Remaining semi-energetic...

... for just a little longer, here's an item quoting an editorial that appeared in The Economist (not my most trusted source of information over the years) back in 1974:

With their uncorrupted faith in the sublime dynamics of perfect competition, the editorialists of the Economist in London have been proclaiming a coming age of energy abundance in which oil producers will come hat in hand to sell their stuff at declining prices... the present expectations of ever-higher oil and energy prices caused by increasing scarcity are based on the "third-rate political economy of linear projections," which take no account of the inevitable reactions to high prices and their long-run effect on the market.

Edward N. Luttwak in Commentary


Whenever I read...

... one of Roger Scruton's beautifully-crafted essays I invariably find much to disagree with. It's an interesting experience. (Link.)

This is why...

... I avoid drugs. The idea of seeing my mind's executing code gives me the heebie-jeebies :-)

On some occasions 2C-B has given me visibility into what I will call the "assembly" or "machine" language of the mind. As an example, if you see the number 3, the typical response is to identify the symbol as the number 3, and think about its meaning within the context you are seeing it. On a finer scale, many thousands of neurons are connected in the brain's interpretation and identification of the symbol and linkage to the stored memory of 3. While on 2C-B, I've seen that only 80-90% of this mental "signal" comes back as 3, the remaining 10-20% having connected elsewhere in the mind or run into closed synapses, etc. I have found this awareness of the mind's "assembly" language to be simultaneously insightful, discombobulating, and humorous.

Anon in Erowid


(Alexander Shulgin has just died.) There's an interesting YouTube film about him.

Night Time Vegetation Maintenance Work...

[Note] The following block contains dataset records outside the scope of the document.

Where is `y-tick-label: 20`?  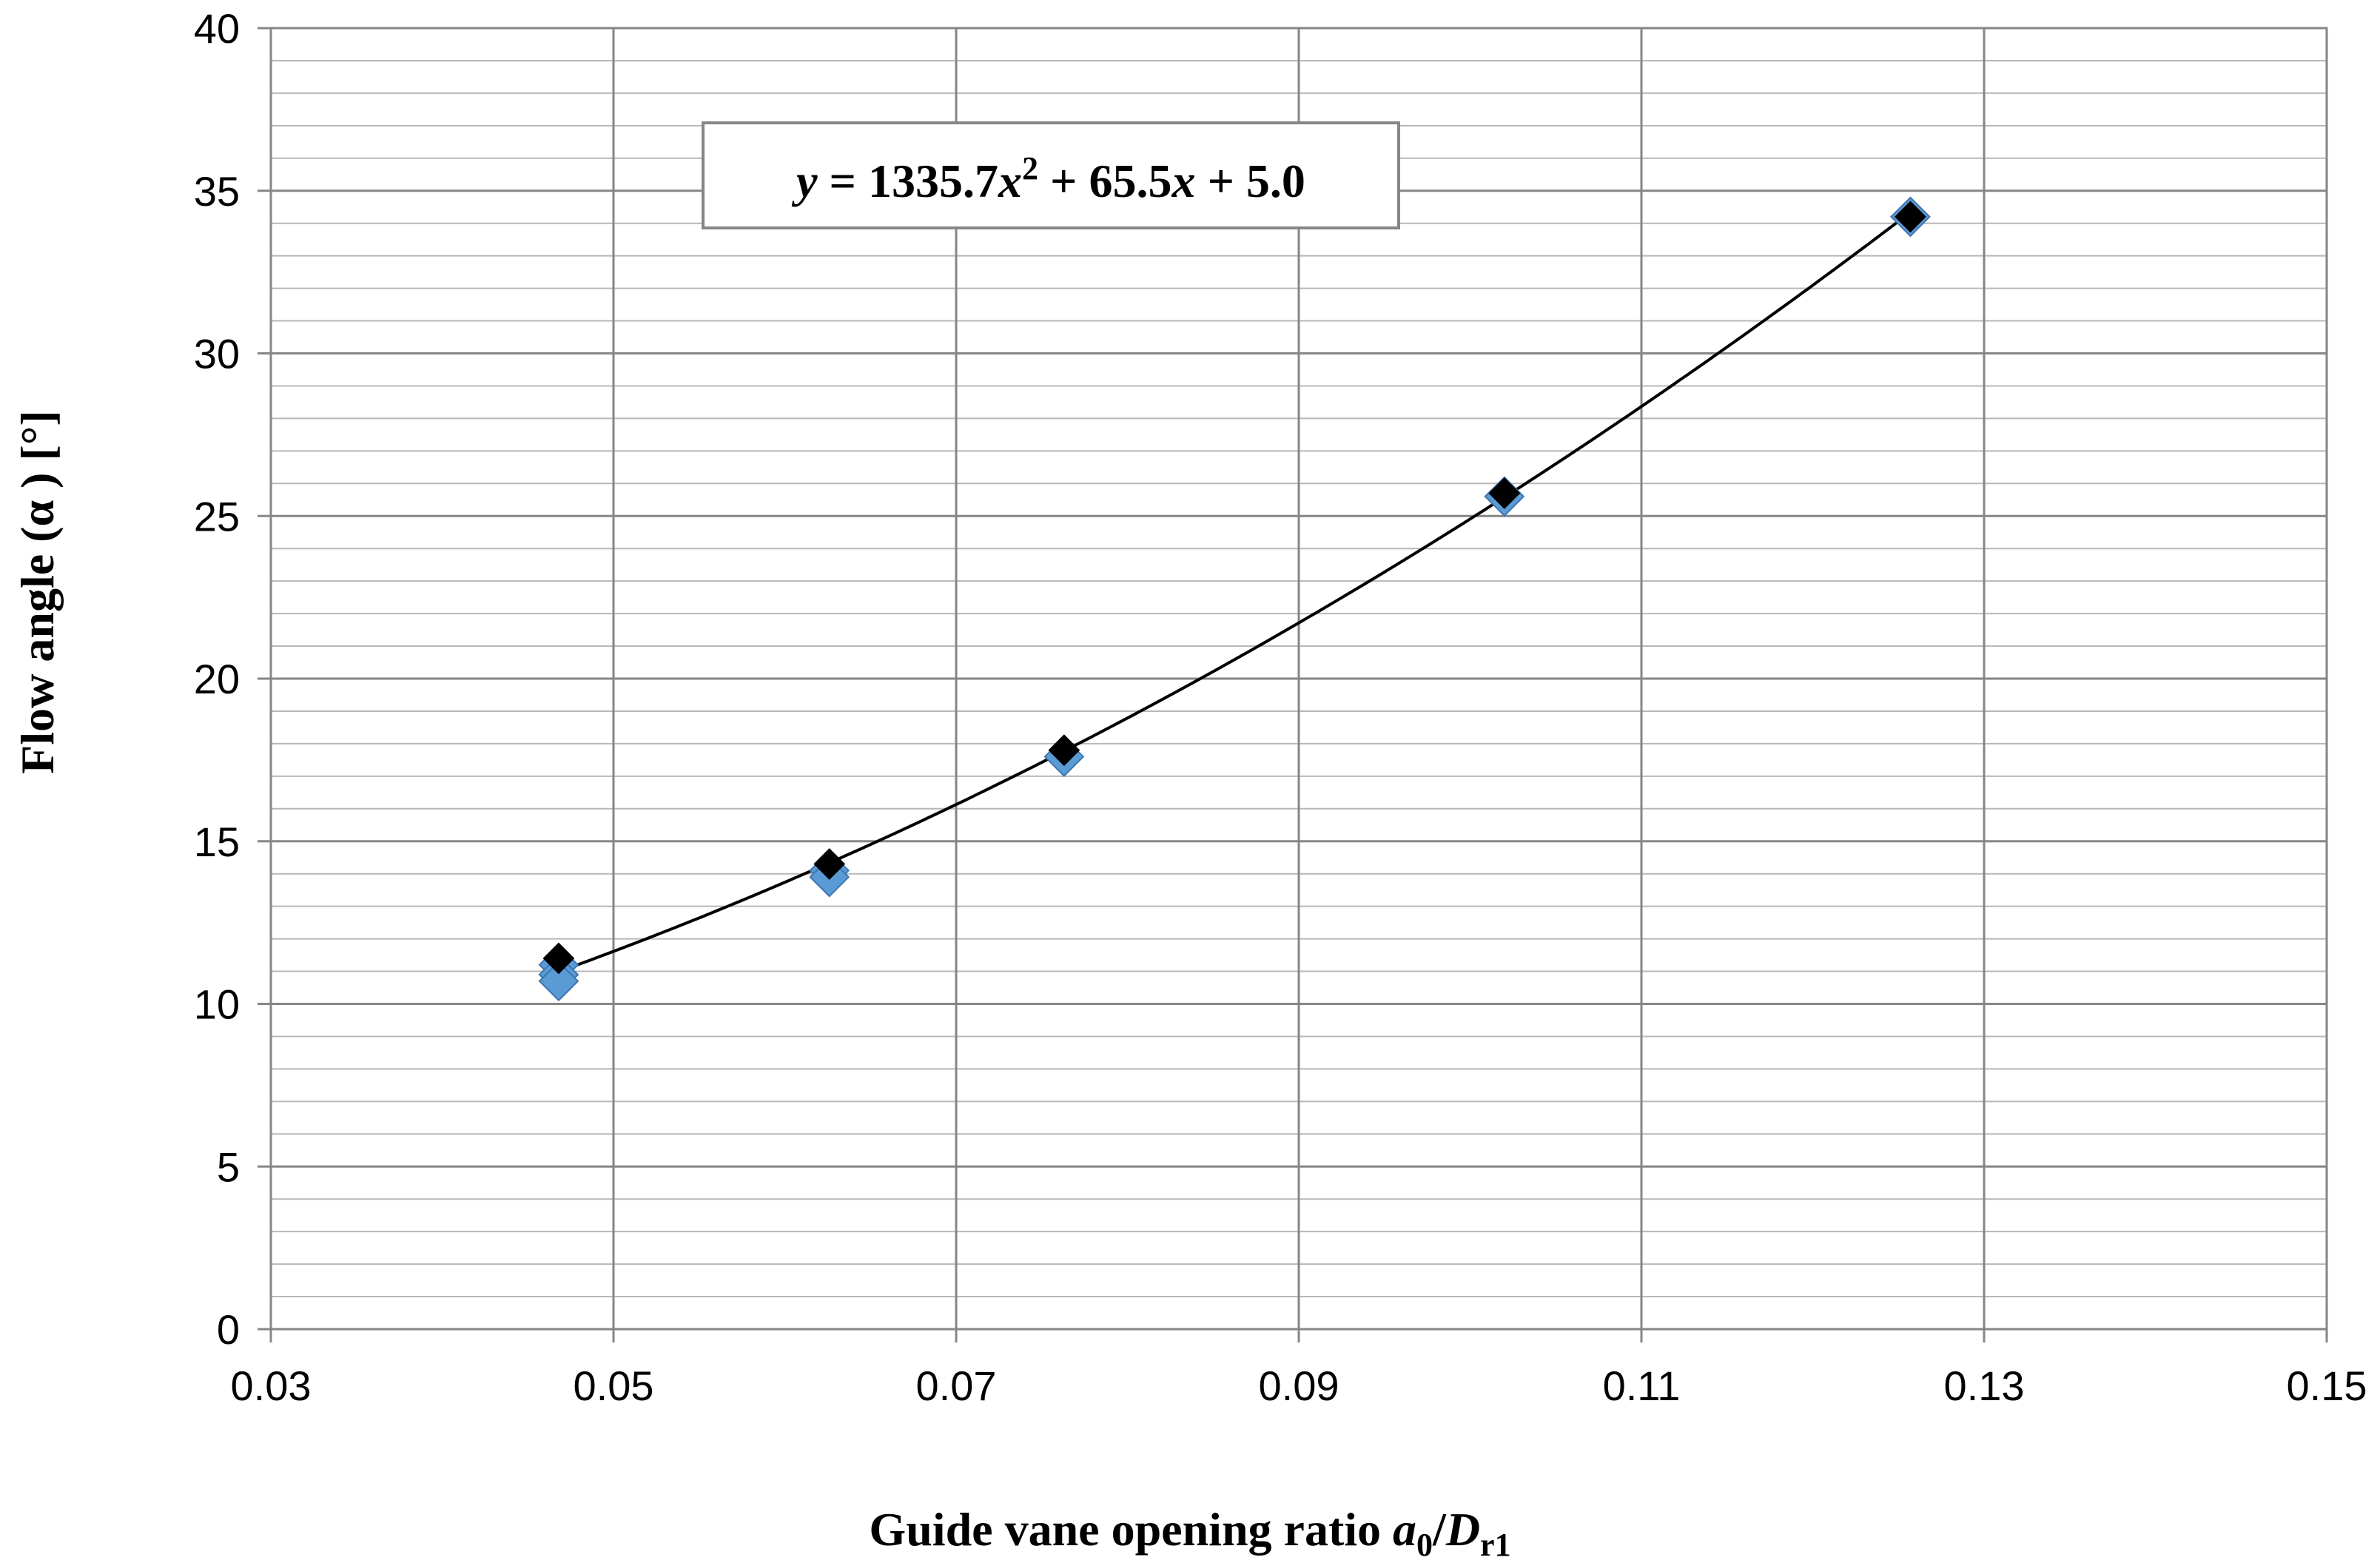 y-tick-label: 20 is located at coordinates (217, 679).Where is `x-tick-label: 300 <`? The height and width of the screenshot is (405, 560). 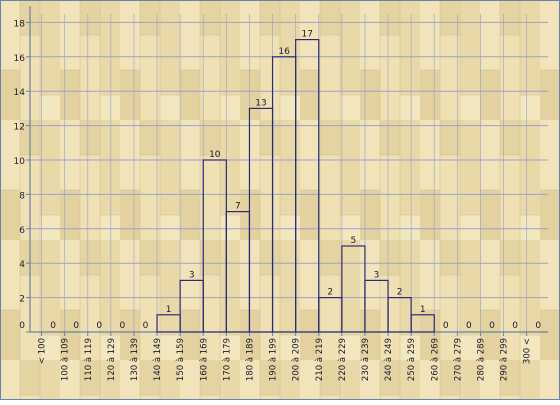
x-tick-label: 300 < is located at coordinates (528, 351).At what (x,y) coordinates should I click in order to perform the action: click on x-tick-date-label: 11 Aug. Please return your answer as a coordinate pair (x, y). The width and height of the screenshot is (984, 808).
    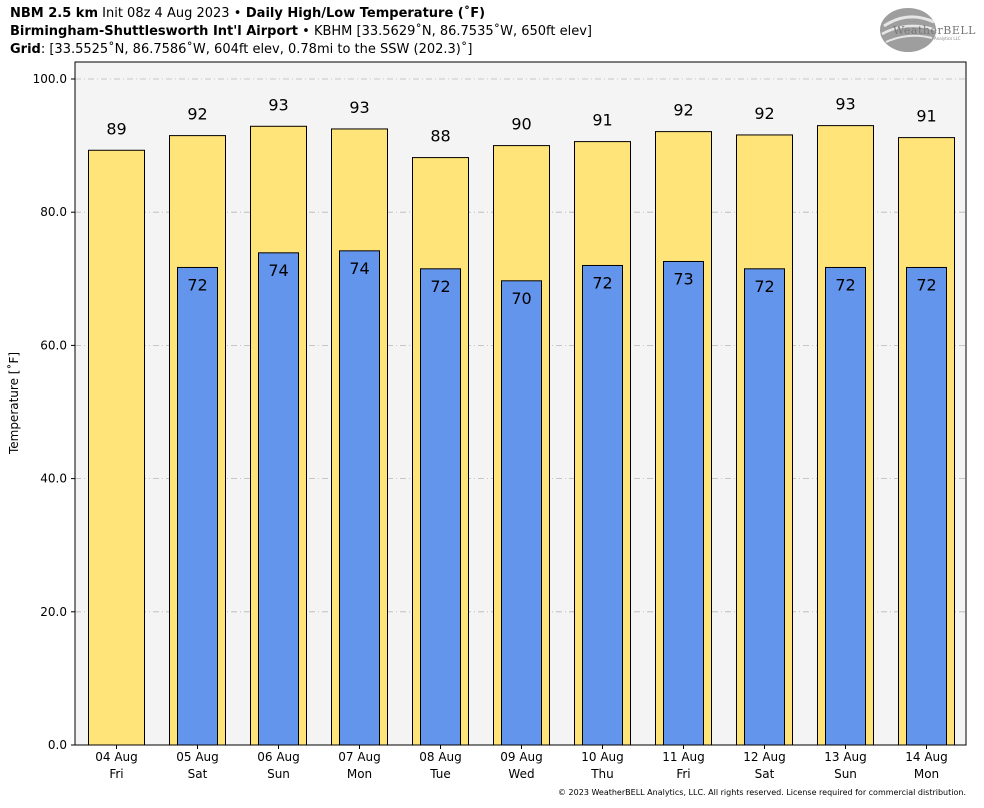
    Looking at the image, I should click on (684, 757).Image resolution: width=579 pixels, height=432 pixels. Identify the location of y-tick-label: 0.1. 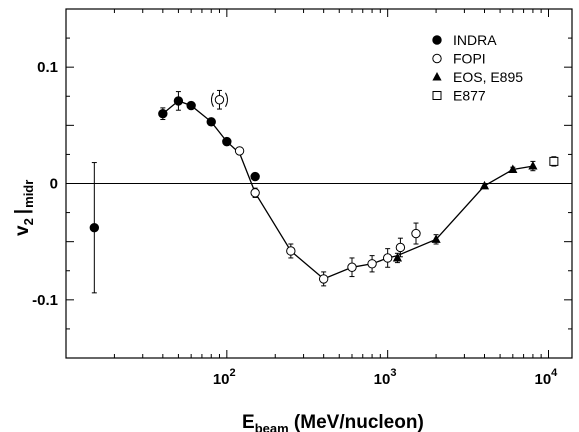
(48, 68).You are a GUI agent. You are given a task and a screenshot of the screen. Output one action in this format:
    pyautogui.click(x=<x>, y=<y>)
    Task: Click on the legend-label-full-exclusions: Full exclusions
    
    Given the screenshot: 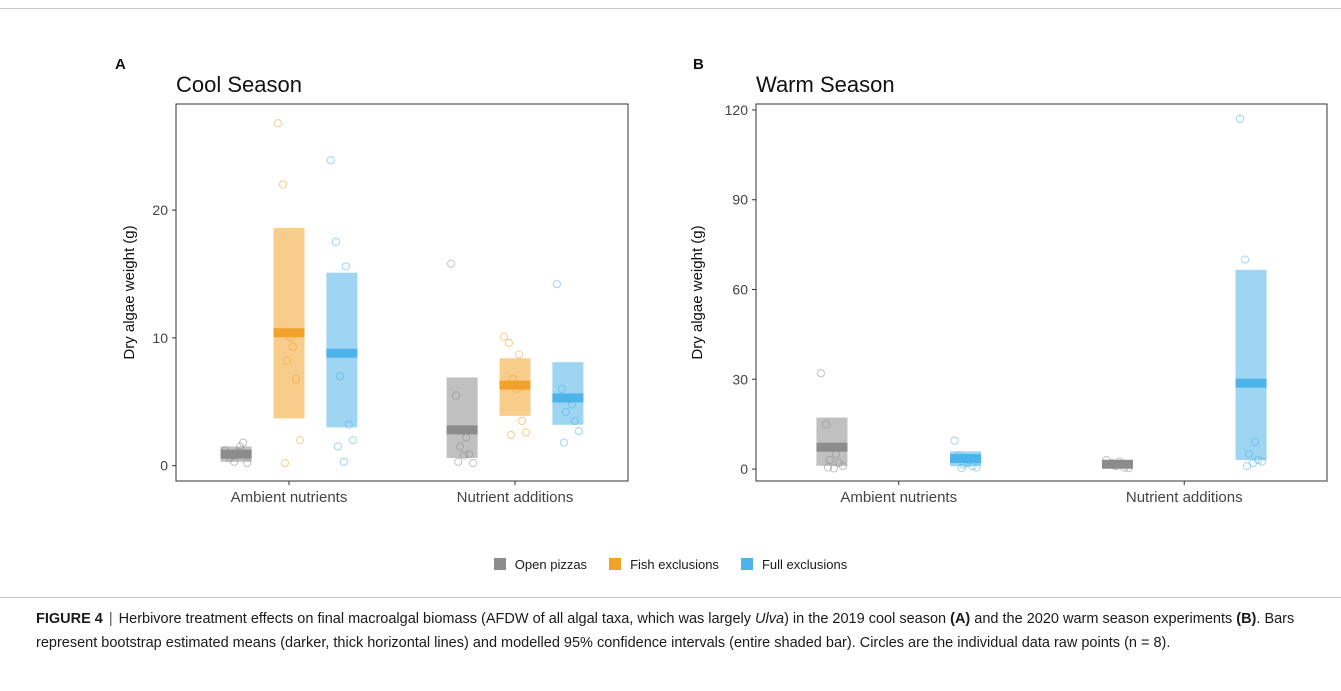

... coming soon to a railway line near me. This is NetworkRail's way of saying they will be keeping me awake three days from now.

  

Footnotes

1  By the rain.
2  While I admit that they are generally over-engineered to an almost insane degree, many problems have been caused by human operating error. Not to mention inadequate inspections, corrosion, cracks, and the occasional earthquake and/or tsunami here and there around our happy little globe.